ViewSonic’s VLED221wm 22-inch LCD is the first LED-backlit display to grace our Lab, and we were anxious to put the technology to the test. LCD monitors typically sport cold cathode fluorescent backlighting, which can be less than uniform, and because it’s always on in the background, it can impair a screen’s ability to produce a true black. With LEDs, the screen is backlit with a grid of lights that can be turned on and off as needed. Sure enough, the 1680x1050 VLED221wm was capable of a black that exceeded that of any other LCD we’ve tested—but the result was actually overkill.
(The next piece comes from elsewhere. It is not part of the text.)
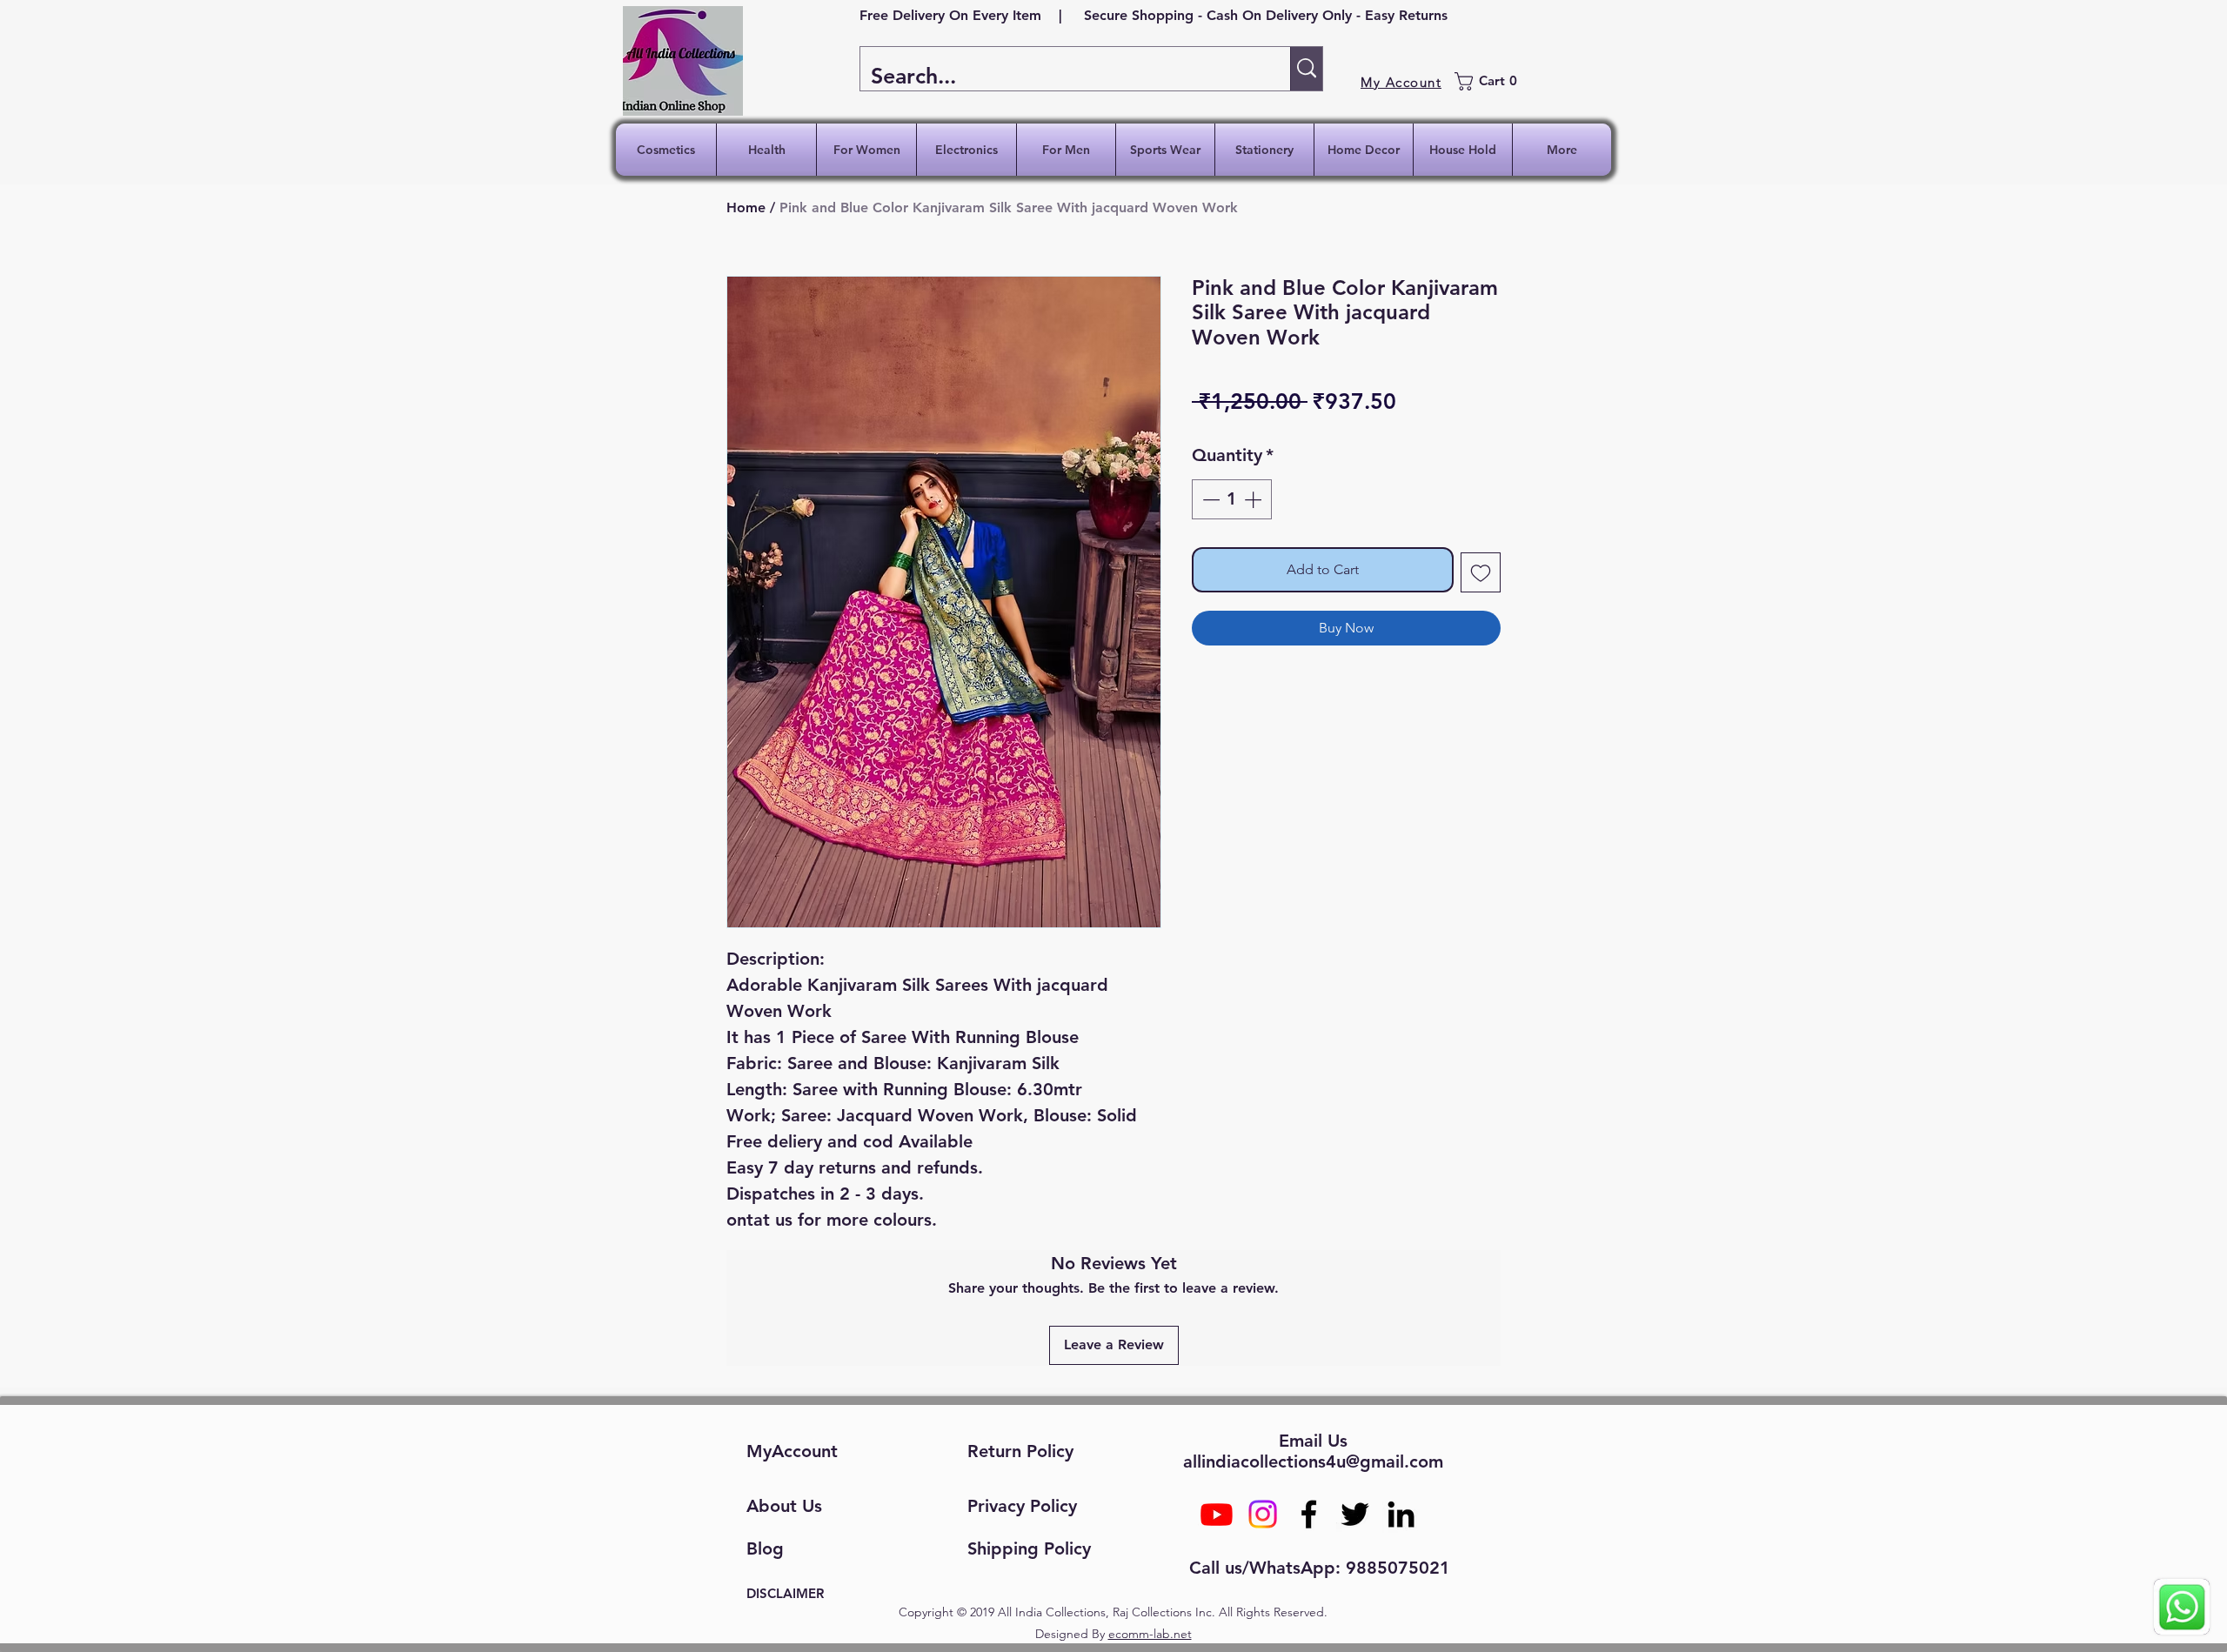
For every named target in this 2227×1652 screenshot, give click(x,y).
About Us (784, 1505)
Even after we cranked the brightness to the max, we were unable to elicit an acceptable separation of values at the dark end of the spectrum in our DisplayMate tests. This lack of separation resulted in a noticeable loss of detail in games and movies.
The VLED221wm also notably boasts a 118 percent color gamut—based on NTSE broadcast standards—whereas LCDs have traditionally achieved a 72 percent color gamut, and more recently 92 percent. The expanded color gamut allows the VLED221wm to display extraordinarily saturated colors; the word “vibrant” doesn’t do justice to the eye-punishing reds, greens, and blues this monitor spits out. In our tests, it made photos appear unnatural and game graphics looked over-processed; however, we appreciated the added vibrancy in movies.
By default, the monitor comes with its Dynamic Contrast feature on, which adjusts the backlighting on the screen according to the content being displayed to achieve the darkest black and brightest white whenever possible. But the implementation here is pretty poor—during our movie test, the light faded in and out during different scenes. Fortunately, the feature can be disabled, although we had to dig through the manual to find out how—hold the monitor’s up-arrow button for a few seconds.
Given its spendy price point compared to fellow 22-inch monitors, ViewSonic’s VLED221wm just isn’t a wise choice. The concept of “true black” is a strong selling point, but not when it results in perceptible quality loss.
Carrying a Torch
It does have an 118% color gamut. And the blacks are indeed very black.